TASK INPUT below:
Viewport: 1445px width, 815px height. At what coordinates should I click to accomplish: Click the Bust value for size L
End of TASK INPUT.
TASK INPUT below:
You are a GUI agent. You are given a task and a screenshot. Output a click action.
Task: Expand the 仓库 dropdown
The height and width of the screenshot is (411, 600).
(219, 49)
End of TASK INPUT.
WHAT IS NEEDED – Only a number is wanted: how many lines of the data above contain "click"?

RESPONSE TO THE TASK – 2